GamesFirewatch and the Problem With Squeezing in the Gay

Firewatch and the Problem With Squeezing in the Gay

Firewatch, developed by Campo Santo, has one gay character, as the player can find various notes about two characters, Ron and Dave. Dave is said to have crushed on Ron, who never reciprocated his feelings. If the player manages to find all of the notes, Henry and Delilah have a brief conversation about them, in which Henry mentions that Dave was beaten up at bar for being gay.

How absolutely tiny is this in the grand scheme of things?

I didn’t even notice it in my first playthrough because I was busy trying to figure the game out. Squeezing a gay character into such an emotional game highlights a huge problem in the gaming industry. The problem being, that LGBTQ people are not represented in games nearly as often as they should be, if at all.

I understand that Firewatch is meant to be about life and all its disappointments.

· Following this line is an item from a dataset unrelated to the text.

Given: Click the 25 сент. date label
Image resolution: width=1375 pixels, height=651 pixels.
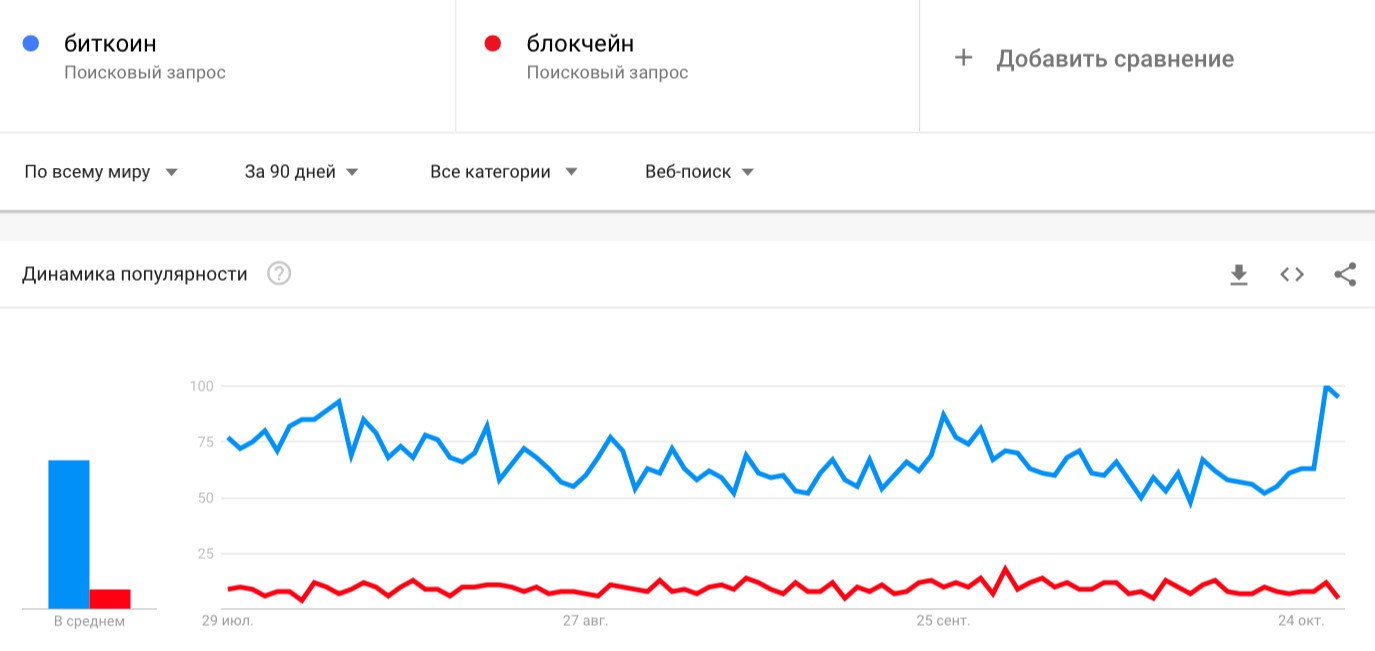Looking at the screenshot, I should coord(943,621).
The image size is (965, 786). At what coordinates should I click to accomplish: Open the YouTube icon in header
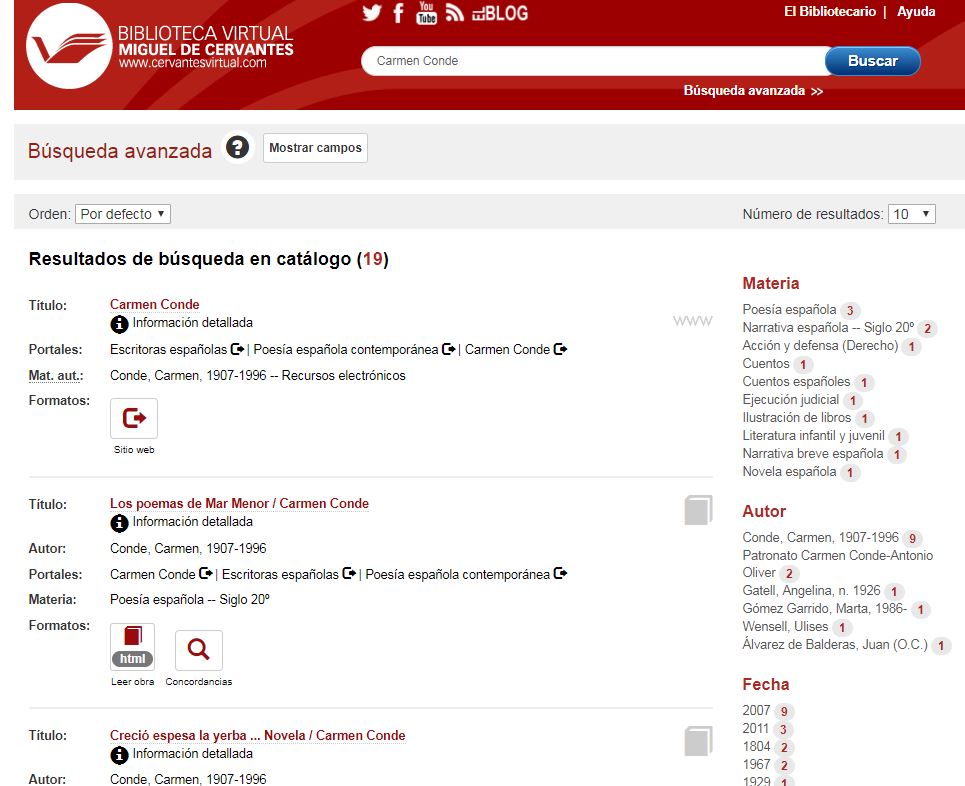point(427,13)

I don’t want to complain about the fact the player has no choice in what gender Henry is. However, when it comes to representing sexualities other than heterosexuality, video games fall incredibly short. I do not blame the developers for the choice they made in Firewatch because people write what they know and this is part of a much bigger problem.

Shoving the only gay character into a cryptic series of letters that the player may or may not find is nonetheless an issue. It is an issue because LGBTQ people are barely the minority anymore; we’re at least half of the population at this point. Leaving the main character of a game as straight and male, and these letters as such a small part of the overall experience, makes it seem like LGBTQ folk are rare in the real world too. So rare, we fill every street in every city during any Pride event. So, the audience that would buy such games exists; they’re out there.

That said, the story of Ron and Dave has been likened to the film Brokeback Mountain, and I couldn’t agree more. The way gay people are marginalized in rural areas is awful, but that doesn’t mean that we aren’t there. We’re just quieter because, like Dave, we might get beat up at the bar if we’re out of the closet, or disowned by “concerned” family members.

Though Firewatch may be accurate in the sense that sighting an LGBTQ person is as rare as a pink beaver, that doesn’t make it right. A story like Firewatch had a lot of opportunities to say the same thing about Henry being LGBTQ. He wouldn’t even need Julia; he’d just need a “deviant” sexuality. However, I imagine the author of this story is straight, and would not presume to write something they didn’t know. As such, that says to me that there are just not enough LGBTQ developers in the video game industry to write our stories into games — apparently, we’re all employed at BioWare.

Seeing this tiny story squeezed into Firewatch should inspire the LGBTQ developers out there to make their story the main story. I want to see a main character running away from a family that means well but doesn’t understand; I want to see them struggle with gender dysphoria; with being lesbian, gay, trans, queer, or asexual, and all the monumental conflicts those groups have to deal with. The audience is out there, and it would be nice to see a game as emotional as Firewatch to tackle an LGBTQ-inspired story. No more squeezing; I need a main character in the spotlight just as complex as Henry.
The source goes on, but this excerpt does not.